ページ -
人を大切にする心を音楽に
この曲が生まれたのはずっと以前のことだったという。だが、同じ曲だが曲の理解、表現が大きく変化したという。その契機を、明利住職はこう言う。
三浦 住職になってから正直周りも見えないほどに突っ走ってきました。周りで支えてくださっている方々のことすら見えなかったり、自分の力だけでここまで来られたかのように錯覚したり。それが2年位前に、ふと立ち止まって周りを見ると、身近な家族、友人や御門徒の皆様はじめ、たくさんの人々が周りにいて。あぁ、皆さんのお蔭でこうやって毎日お勤めさせていただけているんだなと思った。当たり前のことなんですが、ようやくそのことに気付かせていただいたんです。その中で、音楽を続けさせていただけるご縁もいただいて、まず歌いたいと思ったのが、この『ありがとう』だったんですよ。
そして、こう続ける。
三浦 この曲は、私自身が仏教の教えから気づかされたこと、教えていただいたことを歌っています。浄土真宗の経典である浄土三部経の大経の中に、たくさんの音楽に関する描写があります。光と音楽という2つのモチーフが何度も出てきます。金子大栄さんは『光と音楽は浄土の二大荘厳である』と言われています。そういう意味でも、私がポップスを媒介にして仏教の心を歌うことは、自然な流れかなとも思いますし、ようやく思いを声に乗せて歌うことができるようにもなってきました。

課題の指示 - 上にある音楽と仏教についての記事から、「光と音楽という2つのモチーフが何度も出てきます。」という一文を英語に訳してください。

データ部分 -
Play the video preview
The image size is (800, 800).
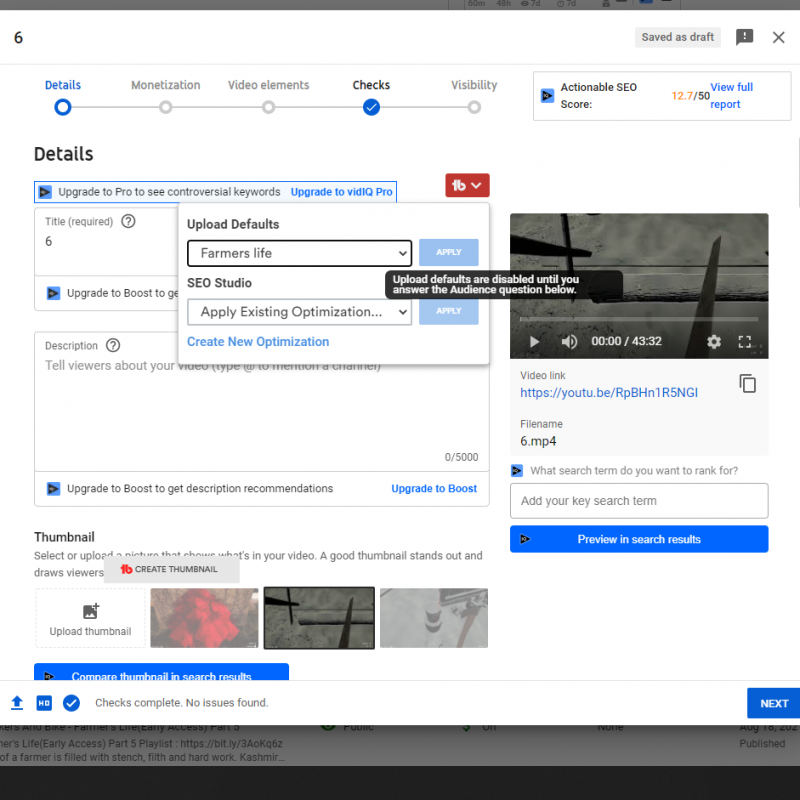coord(534,342)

回答 - The two motifs of light and music appear again and again.